**YOUR GOAL**.
Starting at the line that contains "You are a GUI", please transcribe every line through the end of the entries, exactly and with no pictures.

BEGIN

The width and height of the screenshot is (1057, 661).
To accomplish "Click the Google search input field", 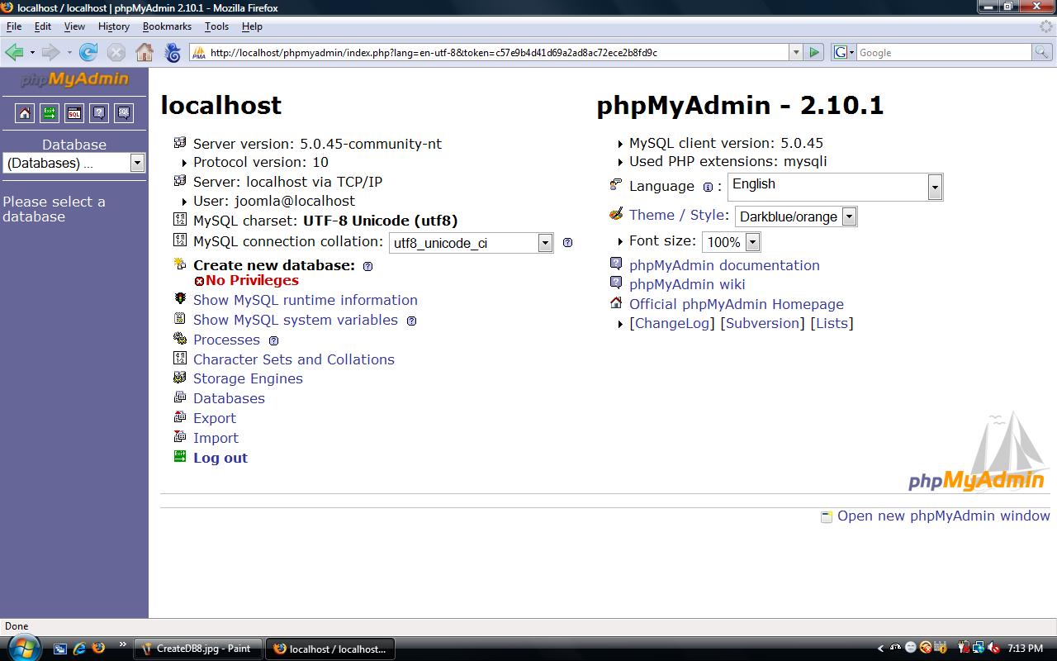I will (x=944, y=53).
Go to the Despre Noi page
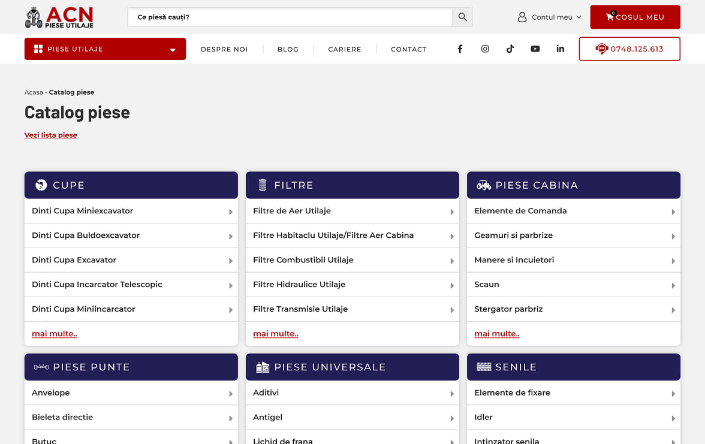Screen dimensions: 705x444 (224, 49)
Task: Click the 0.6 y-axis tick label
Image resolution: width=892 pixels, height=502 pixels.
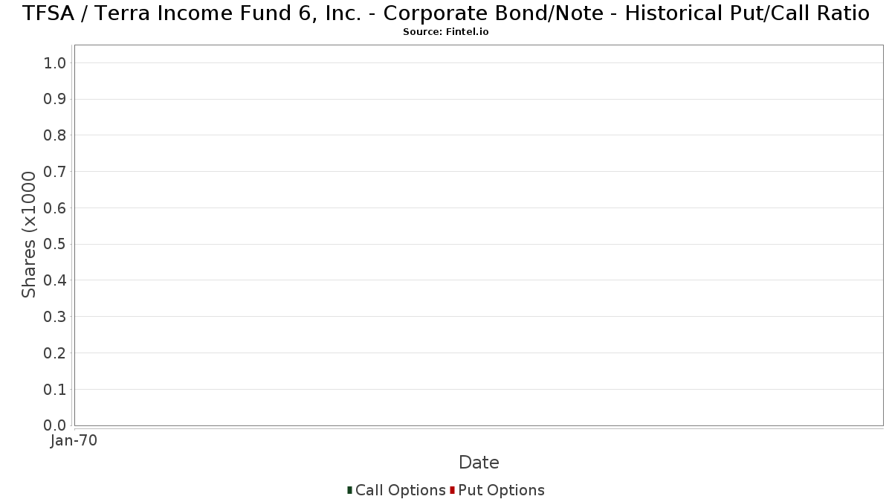Action: point(56,208)
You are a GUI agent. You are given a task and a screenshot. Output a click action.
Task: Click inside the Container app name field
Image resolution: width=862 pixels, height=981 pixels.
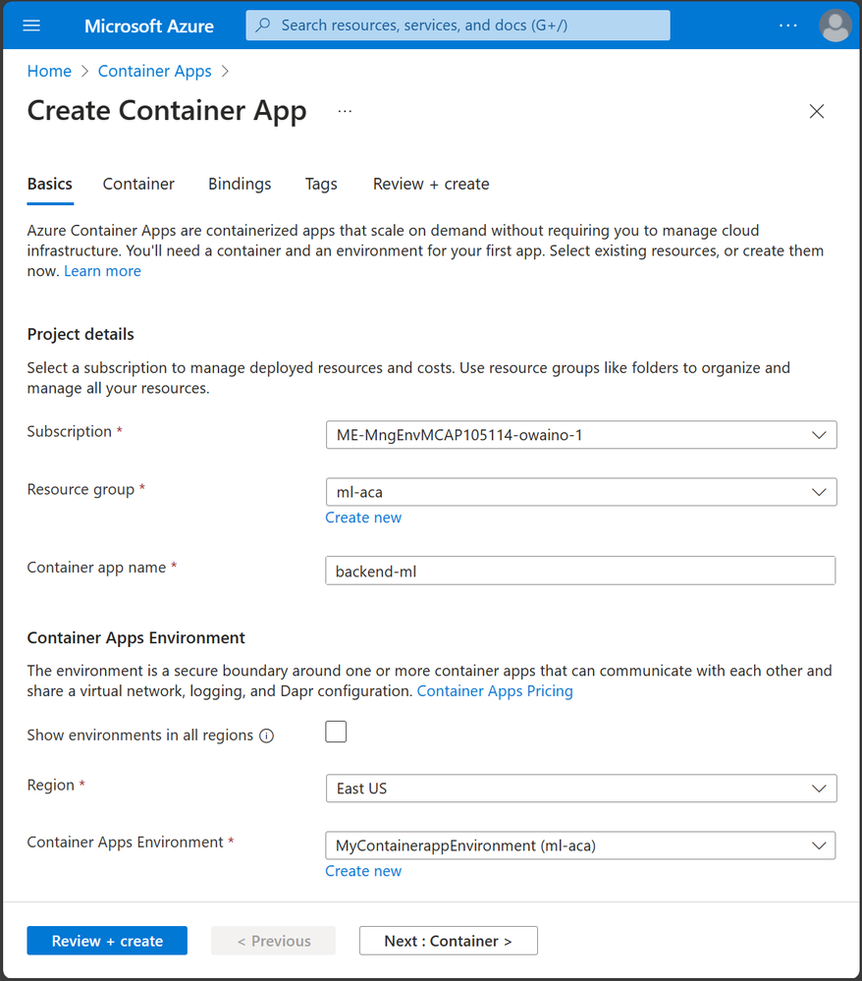(x=580, y=571)
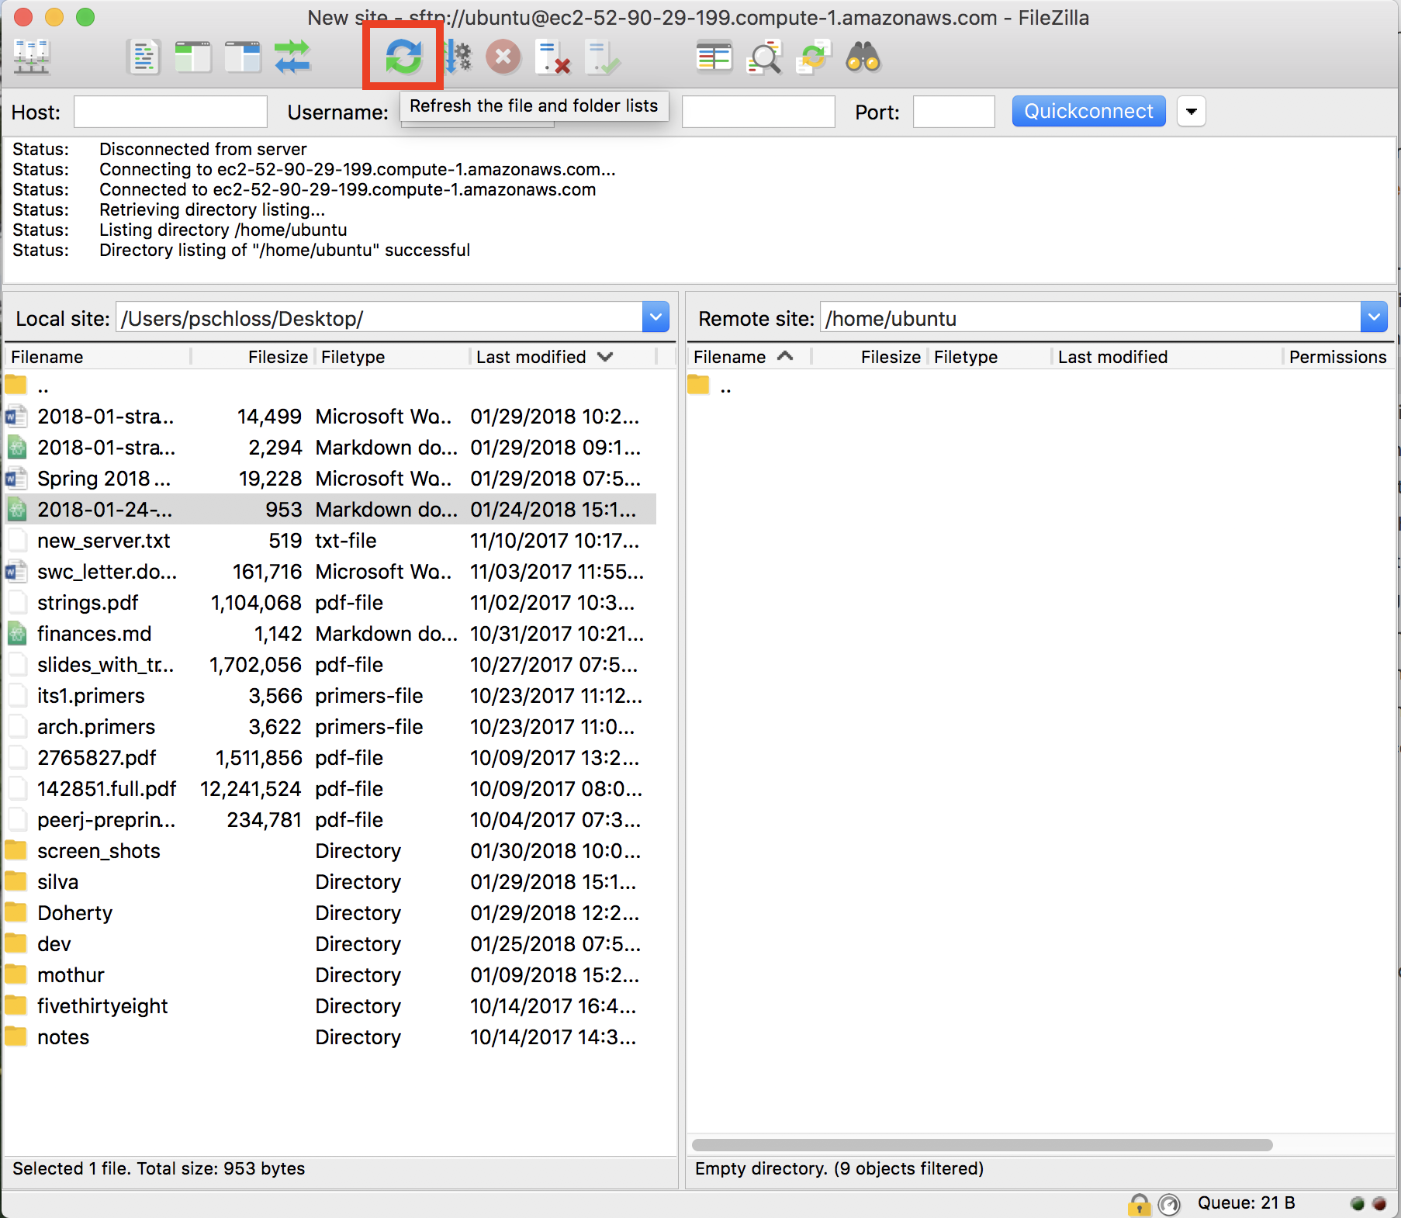Click the Refresh file and folder lists icon
The height and width of the screenshot is (1218, 1401).
pyautogui.click(x=403, y=57)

END

**EXERCISE RESPONSE**.
You are a GUI agent. You are given a task and a screenshot. Output a click action.
Task: Click inside the Container app name field
Image resolution: width=862 pixels, height=981 pixels.
(x=580, y=571)
Click the Refresh file and folder lists icon
The height and width of the screenshot is (1218, 1401).
pyautogui.click(x=403, y=57)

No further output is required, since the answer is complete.